EuroSATDataModule initialised with 3 bands gives error: mean length and number of channels do not match #1634

robmarkcole · 2023-10-09T09:01:35Z

Description

I have previously:

Initialised with download=True the EuroSATDataModule with 13 bands
Trained a model etc

I now:

Create the data module as follows:

batch_size = 16
num_workers = 0
rgb_bands = ("B04", "B03", "B02") # or experiment with all

datamodule = EuroSATDataModule(batch_size=batch_size, root="data", num_workers=num_workers, bands=rgb_bands)

# Do some validation on the train set
datamodule.prepare_data()
datamodule.setup('fit')
datamodule.train_dataset[0]['image'].shape # prints torch.Size([3, 64, 64]), confirms 3 bands

Create a task:

task = ClassificationTask(
    model="resnet18",
    weights=True, # standard Imagenet
    # weights=ResNet18_Weights.SENTINEL2_ALL_MOCO, # or try sentinel 2
    num_classes=10,
    in_channels=3, # make sure to update
    loss="ce", 
    patience=10
)

Train:

trainer.fit(model=task, datamodule=datamodule)

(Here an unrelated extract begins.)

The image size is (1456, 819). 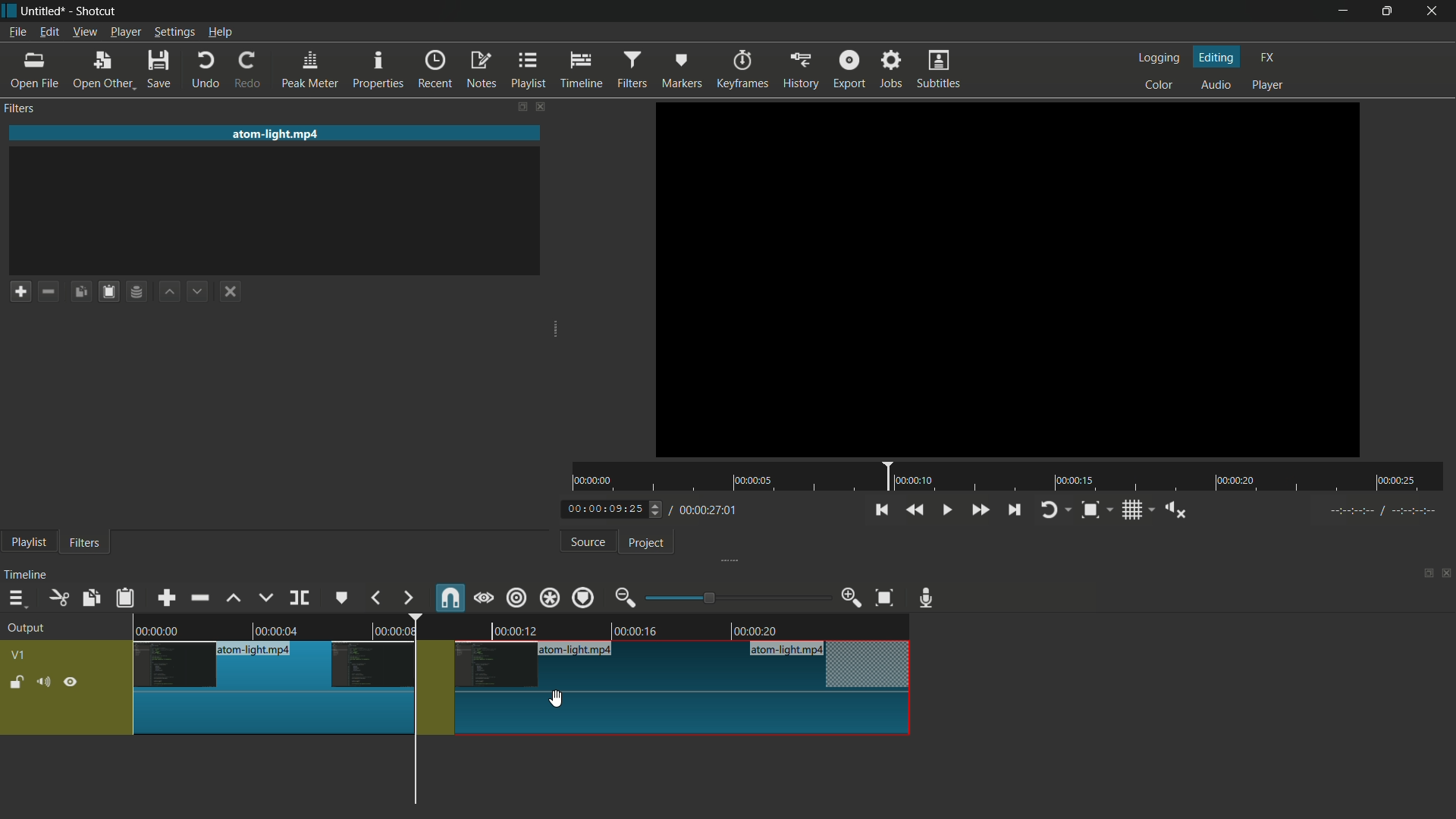 What do you see at coordinates (234, 598) in the screenshot?
I see `lift` at bounding box center [234, 598].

---------------------------------------------------------------------------
ValueError                                Traceback (most recent call last)
Cell In[10], line 1
----> 1 trainer.fit(model=task, datamodule=datamodule)

File [/home/zeus/miniconda3/envs/cloudspace/lib/python3.10/site-packages/lightning/pytorch/trainer/trainer.py:532](https://vscode-remote+lightning-002eai.vscode-resource.vscode-cdn.net/home/zeus/miniconda3/envs/cloudspace/lib/python3.10/site-packages/lightning/pytorch/trainer/trainer.py:532), in Trainer.fit(self, model, train_dataloaders, val_dataloaders, datamodule, ckpt_path)
    530 self.strategy._lightning_module = model
    531 _verify_strategy_supports_compile(model, self.strategy)
--> 532 call._call_and_handle_interrupt(
    533     self, self._fit_impl, model, train_dataloaders, val_dataloaders, datamodule, ckpt_path
    534 )

File [/home/zeus/miniconda3/envs/cloudspace/lib/python3.10/site-packages/lightning/pytorch/trainer/call.py:43](https://vscode-remote+lightning-002eai.vscode-resource.vscode-cdn.net/home/zeus/miniconda3/envs/cloudspace/lib/python3.10/site-packages/lightning/pytorch/trainer/call.py:43), in _call_and_handle_interrupt(trainer, trainer_fn, *args, **kwargs)
     41     if trainer.strategy.launcher is not None:
     42         return trainer.strategy.launcher.launch(trainer_fn, *args, trainer=trainer, **kwargs)
---> 43     return trainer_fn(*args, **kwargs)
     45 except _TunerExitException:
     46     _call_teardown_hook(trainer)

File [/home/zeus/miniconda3/envs/cloudspace/lib/python3.10/site-packages/lightning/pytorch/trainer/trainer.py:571](https://vscode-remote+lightning-002eai.vscode-resource.vscode-cdn.net/home/zeus/miniconda3/envs/cloudspace/lib/python3.10/site-packages/lightning/pytorch/trainer/trainer.py:571), in Trainer._fit_impl(self, model, train_dataloaders, val_dataloaders, datamodule, ckpt_path)
    561 self._data_connector.attach_data(
    562     model, train_dataloaders=train_dataloaders, val_dataloaders=val_dataloaders, datamodule=datamodule
    563 )
    565 ckpt_path = self._checkpoint_connector._select_ckpt_path(
    566     self.state.fn,
...
--> 109         raise ValueError(f"mean length and number of channels do not match. Got {mean.shape} and {data.shape}.")
    111 # Allow broadcast on channel dimension
    112 if std.shape and std.shape[0] != 1:

ValueError: mean length and number of channels do not match. Got torch.Size([13]) and torch.Size([16, 3, 64, 64]).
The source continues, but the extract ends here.